A look at modern France, and a profile of revolutionary villain Maximilien Robespierre; the American recovery and the very happy people of Iceland. Here are this week's good reads.
Close your eyes. Now, imagine your vision of the happiest place on earth. It’s an island, of course, but it’s a volcanic island, so there is a faint smell of sulfur in the air, and the chance of getting buried in hot ash. You’ll love the long summer nights, but you’ll need a bit of fish oil to see you through the long winters, because you’re close to the Arctic Circle.
Yes, Iceland is the third-happiest place on earth, after Denmark and Costa Rica, according to Robert Lavine, writing in The Atlantic magazine. What makes Icelanders so happy, writes Mr. Lavine, a clinical psychologist from Virginia, is not the lack of challenges – indeed, Icelanders have cold winters, a shaky economy, and the threat of volcanic annihilation – but rather the fact that they meet these challenges with stoicism and a communal spirit. Faced with difficulty, Icelanders know they need each other to survive, and they find that they actually enjoy each other’s company.

Task set:
**A)** In the piece on this week's good reads, which two places rank as happier than Iceland?
**B)** Extend the piece on this week's good reads, beginning right after its final sentence about Icelanders enjoying each other's company.

Information shown:
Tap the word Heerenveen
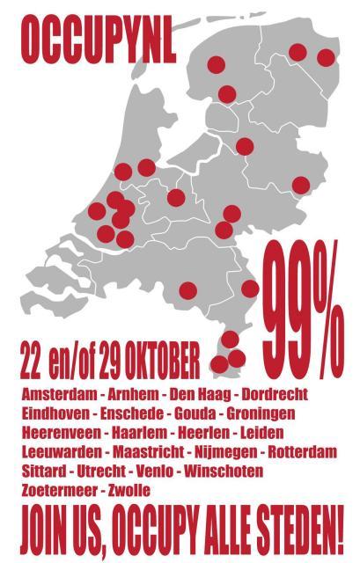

Answers for the exercise:
**A)** Denmark and Costa Rica.

**B)**
In the midst of an American election campaign, where vice-presidential candidates are debating the merits of the self-interest theories of novelist Ayn Rand, what can one make of the happiness of a place like Iceland? Surely the country’s European-style social-democratic policies, with nine-month paid paternity leave, life-time health care, long life expectancy, low crime rates, and expensive clean-energy policies would be a one-way ticket to demographic disaster, right?